On termination for any reason, Recipient agrees to return or dispose of any remaining Biological Material, in accordance with the Provider’s directions.
This contractual agreement shall remain in force until [date] and shall
be automatically renewed until [date] unless the [body]
decides otherwise.

Applicability: [agreement] shall cease to be applicable only upon suspension or revocation of designation or recognition by [organization] or upon formal withdrawal by the laboratory of its participation in the [network] or upon mutual agreement of the [organization] and the laboratory. Such a suspension, revocation or withdrawal shall not relieve a laboratory of pre-existing obligations under [agreement].

A date for termination of use of the material may be set to avoid indefinite use of the material by the recipient organization. This date may be extended by written mutual consent of the parties. At the termination date, the provider organization may ask for the return of the material or its destruction. It should be noted that terminating use of the material does not render null and void other provisions of the MTA. It should be mentioned if the material would be stored for future unknown uses.

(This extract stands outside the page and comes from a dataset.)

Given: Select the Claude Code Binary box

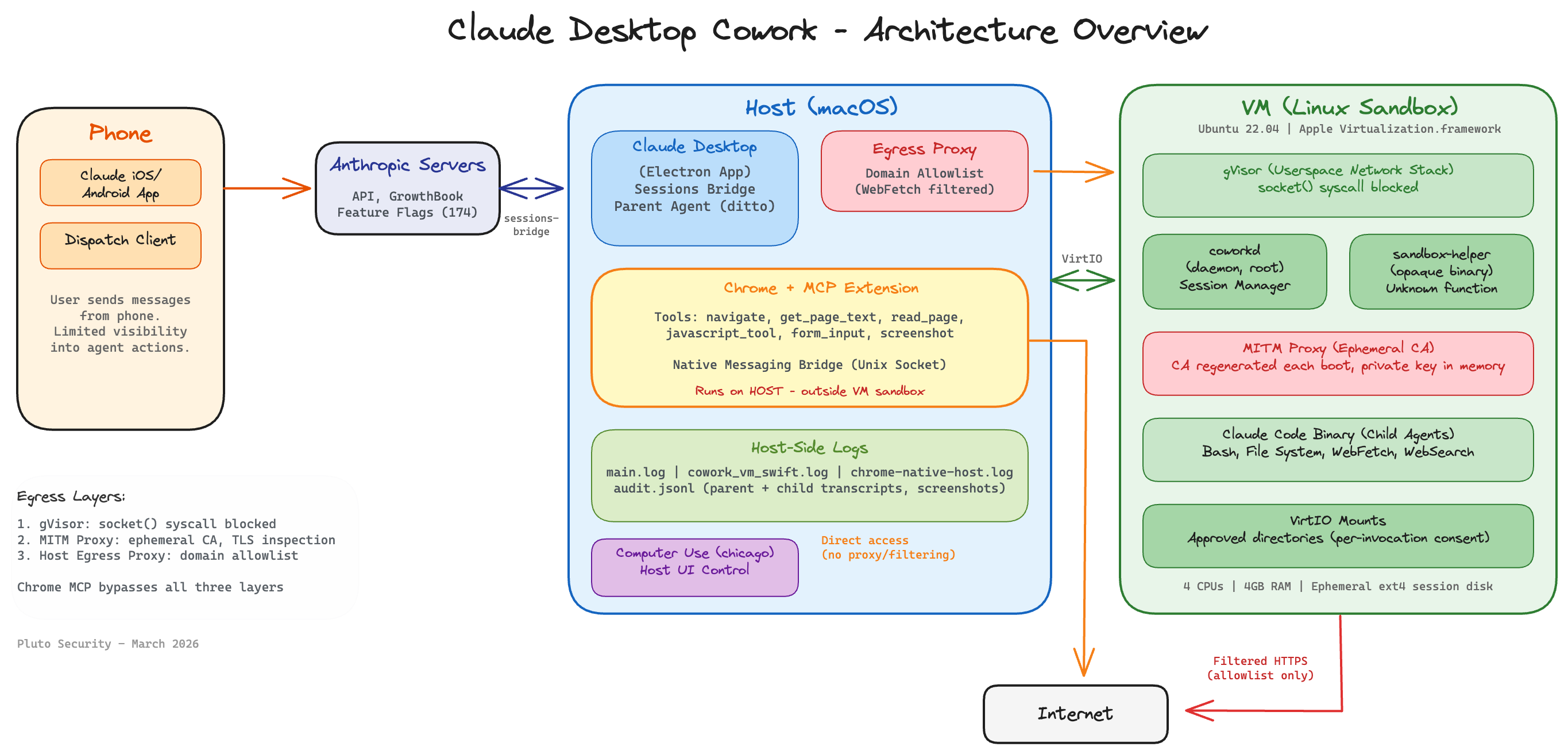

A disposal plan for the materials must be described in the MTA, including methods of disposal. Disposal of material must be sufficiently documented.

The MTA may be terminated by either party providing a written notice in an agreed time frame. Parties must, however, make provisions for benefit sharing of any accruing or anticipated future benefit at the point of termination.

[1]*http://www.who.int/csr/research-and-development/consultations/MTA-meeting-report.pdf*
[2]Past consultations heard this term may need defining but no examples have been identified to date.
[3]*http://www.who.int/medicines/ebola-treatment/data-sharing_phe/en/*
[4]In the specific context of this agreement, materials meant something other than the tangible biological goods being transferred.